Série métaphorique imaginée au lendemain d’une rupture, Tem Bigato Nessa Goiaba se lit comme une renaissance. Dans les paysages brûlants de son Brésil natal, la photographe Cecilia Sordi Campos imagine un récit complexe, croisant sa propre histoire à celle d’un peuple entier.
« Vivre et aimer, c’est viscéral »,
déclare Cecilia Sordi Campos. Flammes ardentes, peaux brûlantes, cicatrices, nervures, peintures corporelles… C’est l’incandescence des sens que la photographe traduit dans ses images. Des clichés forts, qui saturent nos repères et révèlent un univers fait d’énigmes et de contrastes. Par couches – tantôt colorées, tantôt poisseuses – l’artiste dessine sur le réel et l’imprègne de magie. Une métamorphose guidée par une volonté de liberté, un désir de fluidité, qu’elle crie au monde à l’aide du médium photographique.
Originaire d’un petit village de São Paulo se spécialisant dans la plantation de cannes à sucre, Cecilia Sordi Campos s’est envolée pour l’Australie à 17 ans. « Je m’y suis rendue en tant que jeune fille au pair, et j’y suis restée par amour, aussi cliché que cela puisse paraître », précise-t-elle. Là-bas, et sans grande expérience, elle se tourne vers le 8e art, qu’elle conçoit alors comme un moyen de communiquer avec une culture étrangère. « À l’époque je ne savais pas ce que signifiait être photographe, et j’ai commencé mon éducation sur le terrain. C’est finalement en l’étudiant que j’ai découvert que le médium était un outil d’expression, permettant de figer les détails qui se perdent dans les échanges, lorsqu’on vit une existence entre deux langues », explique l’autrice, qui débute alors une œuvre autobiographique, inspirée par sa propre migration. Un ensemble intuitif, capable de renverser les barrières linguistiques au profit d’un dialogue abstrait, dont les palettes de couleurs, symboles et rythmiques résonnent de manière universelle.

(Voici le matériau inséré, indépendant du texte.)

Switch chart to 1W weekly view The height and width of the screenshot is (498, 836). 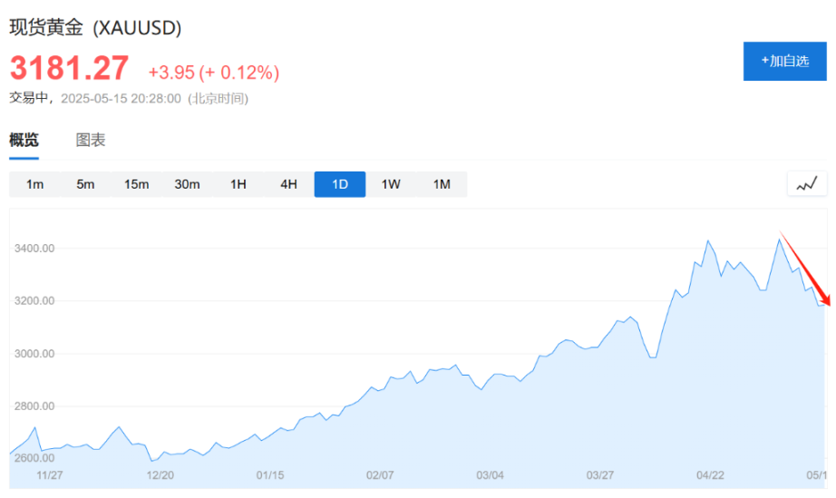(x=390, y=184)
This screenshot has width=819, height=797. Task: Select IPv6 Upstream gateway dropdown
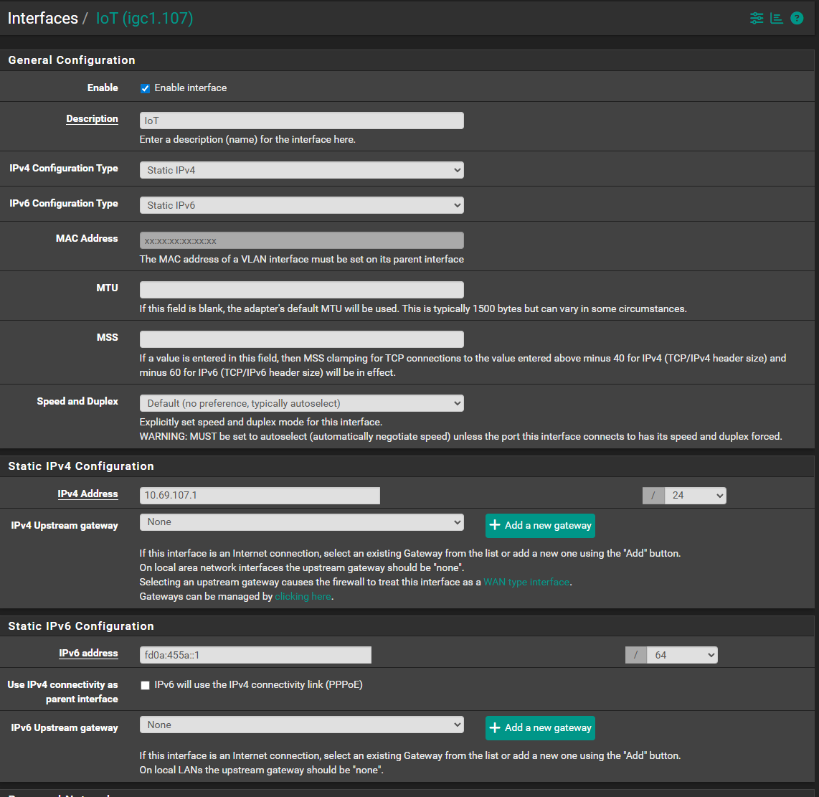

Une plongée érotique dans un territoire familier
Terriblement personnelle, Tem Bigato Nessa Goiaba est un récit à fleur de peau, arraché de la poitrine de l’artiste. Un conte teinté de réalisme magique, prenant forme au lendemain d’une relation amoureuse. Une histoire abusive, longue de dix ans, qui s’est jouée dans la nature australienne. « Durant cette période, j’ai réalisé que je m’étais éloignée de ma propre culture, puisqu’en tant que migrante, j’avais dû me conformer – de manière inconsciente – à ce qu’on attendait de moi. Mais, alors que j’oubliais ma langue natale, j’ai finalement réalisé que je mettais derrière moi la dernière chose qui me rattachait à mon identité brésilienne », raconte la photographe.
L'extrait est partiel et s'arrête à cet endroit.